‘A good playwriting tutor uses the group as skilfully as a good director deploys an ensemble of actors.’
This year renowned writer and director John Retallack opens a new playwriting course in Oxford. I caught up with him to ask a few questions about the course, teaching playwriting and his top texts and tips for new writers.
When did you decide to create this course?
When I am not writing or directing myself, helping individuals to write plays has become my central activity, both with Oxford Playhouse and the University. Early this year, I decided to create my own course, one that would be both inspirational and practical. My course seeks to answer the following questions: ‘How do I write a good play — and what do I do with it when it’s written?’
Why is it happening in Oxford?
It’s my home! I was born in Oxford and have lived here for different periods of my life. I returned to live here permanently in 2013 and I think that the city has an incredible range of arts activities – and a much livelier theatre scene than when I last lived here from 1990-2000.
With the Offbeat Festival, Oxford Theatre Makers, North Wall, Pegasus, The Old Fire Station and Oxford Playhouse, the city matches Bristol for the sheer diversity of activity now going on. And in this mix are a lot of writers of all kinds, including playwrights. Readings of new plays are going on all over the city. I expect half the applicants for the course to come from within the city, the rest from further afield – I have had applications from London, Southampton and Bristol.
So the time feels right, and the venue is fantastic: a large light room on the High Street which looks out over the college spires and the University Church.
What’s different about this course in comparison to the others that are out there?
My groups are limited to only 8 writers, ensuring that each individual receives maximum personal attention. Each writer will finish three plays in the course of a year – a very short play, a 40-minute play and a full-length play. I will direct readings of extracts from all these plays and I will invite industry figures to attend these readings.
There’s a well-worn phrase that you ‘can’t teach playwriting’ – how would you respond to that?
A good tutor uses the group as skilfully as a good director deploys an ensemble of actors. Peer feedback becomes as important to a good writing group as the words of the tutor.
Writers work in many different theatrical contexts these days: why is this a course for playwriting now?
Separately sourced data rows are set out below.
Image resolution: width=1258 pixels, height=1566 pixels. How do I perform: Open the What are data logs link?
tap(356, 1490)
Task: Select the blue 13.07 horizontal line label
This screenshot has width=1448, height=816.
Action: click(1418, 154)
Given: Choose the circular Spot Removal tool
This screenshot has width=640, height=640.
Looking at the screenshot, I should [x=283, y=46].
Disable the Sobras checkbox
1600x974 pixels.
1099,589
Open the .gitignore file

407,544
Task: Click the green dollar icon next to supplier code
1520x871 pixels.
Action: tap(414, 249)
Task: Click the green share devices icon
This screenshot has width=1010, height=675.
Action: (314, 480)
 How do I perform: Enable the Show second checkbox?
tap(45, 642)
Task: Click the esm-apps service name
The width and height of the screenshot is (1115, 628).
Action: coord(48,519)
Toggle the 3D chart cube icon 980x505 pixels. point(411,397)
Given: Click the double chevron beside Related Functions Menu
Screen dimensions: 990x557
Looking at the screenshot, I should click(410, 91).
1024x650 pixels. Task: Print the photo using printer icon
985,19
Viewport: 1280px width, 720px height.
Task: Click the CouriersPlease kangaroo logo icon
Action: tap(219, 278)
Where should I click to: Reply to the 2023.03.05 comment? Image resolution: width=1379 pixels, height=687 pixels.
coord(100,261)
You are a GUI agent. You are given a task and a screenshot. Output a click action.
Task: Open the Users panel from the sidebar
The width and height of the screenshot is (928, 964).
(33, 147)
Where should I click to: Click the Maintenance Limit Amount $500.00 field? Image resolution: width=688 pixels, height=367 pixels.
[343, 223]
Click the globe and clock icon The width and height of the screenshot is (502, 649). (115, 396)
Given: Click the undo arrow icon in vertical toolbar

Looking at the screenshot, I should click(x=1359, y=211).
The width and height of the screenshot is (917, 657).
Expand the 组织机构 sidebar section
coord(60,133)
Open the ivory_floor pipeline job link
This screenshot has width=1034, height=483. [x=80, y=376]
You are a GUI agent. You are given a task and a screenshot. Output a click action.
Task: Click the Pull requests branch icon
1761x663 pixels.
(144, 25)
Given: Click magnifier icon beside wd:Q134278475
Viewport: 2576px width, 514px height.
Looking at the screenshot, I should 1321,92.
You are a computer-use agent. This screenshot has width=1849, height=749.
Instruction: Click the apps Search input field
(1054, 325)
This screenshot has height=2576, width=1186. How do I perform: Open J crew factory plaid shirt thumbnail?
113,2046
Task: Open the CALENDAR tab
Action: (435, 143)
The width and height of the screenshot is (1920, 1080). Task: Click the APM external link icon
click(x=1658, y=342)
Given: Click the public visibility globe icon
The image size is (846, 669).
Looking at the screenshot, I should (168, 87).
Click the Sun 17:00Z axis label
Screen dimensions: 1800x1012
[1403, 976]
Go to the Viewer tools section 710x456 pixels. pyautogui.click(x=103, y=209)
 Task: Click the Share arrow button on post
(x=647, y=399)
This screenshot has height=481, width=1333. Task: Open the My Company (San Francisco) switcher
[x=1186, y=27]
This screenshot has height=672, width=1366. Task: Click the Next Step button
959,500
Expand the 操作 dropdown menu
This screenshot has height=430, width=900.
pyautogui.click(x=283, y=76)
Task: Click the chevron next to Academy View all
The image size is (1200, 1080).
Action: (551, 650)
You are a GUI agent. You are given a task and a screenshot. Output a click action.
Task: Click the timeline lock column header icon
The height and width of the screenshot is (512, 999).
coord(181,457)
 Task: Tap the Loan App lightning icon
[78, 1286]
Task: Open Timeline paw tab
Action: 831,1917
My course addresses the whole collaborative nature of theatre. As well as paying rigorous attention to language and text, I look at the physical nature of performance, the place of movement and gesture, the question of music and its impact on story-telling and the site-specific opportunities that contemporary theatre affords. I also consider the wider application of drama in the field of education and other areas of social change.
How do you think your own experience as a writer and director is going to inform the course?
I’m always writing a play or directing one. Because I’ve directed as many classic as new plays, I think I have a three-dimensional ‘feel’ for the written word. I have an up-to-date sense of who might like a play or which stage or audience might best respond to one. I enjoy teaching playwriting as much as directing. And I do know that there is nothing as difficult as writing a play.
What drives you to work with new writing and new writers?
I really got into new writing in 2000 when I took my children to the theatre and they were always so disappointed with what they saw. That made me start writing plays as well as directing them. I started Company of Angels to create new work for young people.
From there I fell in love with new writing from Europe and brought a lot of new plays over to England via a project called Theatre Café. There I learnt that plays can last 10 minutes or 3 hours, they can happen in a bus shelter or a library or a theatre.
I also learnt that new writing is a brilliant way to get people talking together about every aspect of social change and that new writing for theatre still punches way over its weight in terms of media attention and personal influence on multiple lives – no one forgets the great live performance, even if it is a one-man show in their classroom.
Do you have any particular lessons from writing your own work that might be good to share here?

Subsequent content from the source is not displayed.